Re: Tarocchi goes west

sandyh wrote:
24 Nov 2018, 01:58
I have just seen about 30 cancers, and a smaller number of scorpios, in books of hours. The scorpios look just like the lobster on the card, if you take off the hooked tail. Scorpios are usually shown with the body vertical and the head on top, and thus the resemblance to the card is immediate and striking. Cancers look like crabs, and are shown with the head to the right or left.
….if you take of the hooked tail :D

While the cancer sign is typically a crab, it was quite often represented by some other crustacean more akin to a lobster or crayfish. The creature on the Tarot de Marseille Moon is most clearly a crustacean, and in no way could be taken as a representation of a Scorpion.

Some examples of Cancer as more lobster like: ... &cat_7=618
Immature poets imitate; mature poets steal; bad poets deface what they take, and good poets make it into something better, or at least something different.
T. S. Eliot

Re: Tarocchi goes west

Sandy, you are absolutelyl right. It can be complicated on the BnF site. The fastest way is to know which manuscript you are looking for, by call number. Subject searches give varying results, depending on how imaginative, and patient, your searching is.

One way to search is at Gallica, ... de=desktop
in the top bar type « heures (livres d’) »
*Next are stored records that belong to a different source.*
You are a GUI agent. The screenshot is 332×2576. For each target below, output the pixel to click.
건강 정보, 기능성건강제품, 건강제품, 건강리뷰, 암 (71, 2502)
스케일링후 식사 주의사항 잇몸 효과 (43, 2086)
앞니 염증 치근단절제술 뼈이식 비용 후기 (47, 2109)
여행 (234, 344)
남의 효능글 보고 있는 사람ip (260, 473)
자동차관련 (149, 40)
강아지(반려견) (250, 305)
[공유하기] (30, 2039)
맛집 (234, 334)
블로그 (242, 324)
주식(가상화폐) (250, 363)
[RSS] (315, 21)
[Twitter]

This link below might take you straight to all the results of that seach (663, not necessarily all relevant to your purposes) ... &suggest=0

Another way is by the BnF portal “Mandragore”, which allows you to specify texts with images –

The sets of parameters can be complicated, but it pays to play with them. The word “Index” will open a box that allows you to select items in the category it is beside, so the Index to “Auteur” will open up authors’ names.
For subjects, on the left set of search bars, under “Manuscrits”, the third search box, “Titre d’usage”, click on the Index and scroll down to various titles of Livres d’heures.
For instance, there is “grandes heures d'anne de bretagne » ; click on that it puts the term in the search box.
Then click “Chercher” in the field of the boxes (not the bottommost “Chercher” which is a different field); this is beside “Effacer”.
This will open a page with one manuscript, “Latin 9474”; click on that and it opens up a page with the choice “Images” or “Légends” (descriptions), and choose “Images”.
Finally, you get to a page with images, 9 at a time, with 396 total in this case, over 44 pages.

I hope this helps, I haven't tried it for this subject.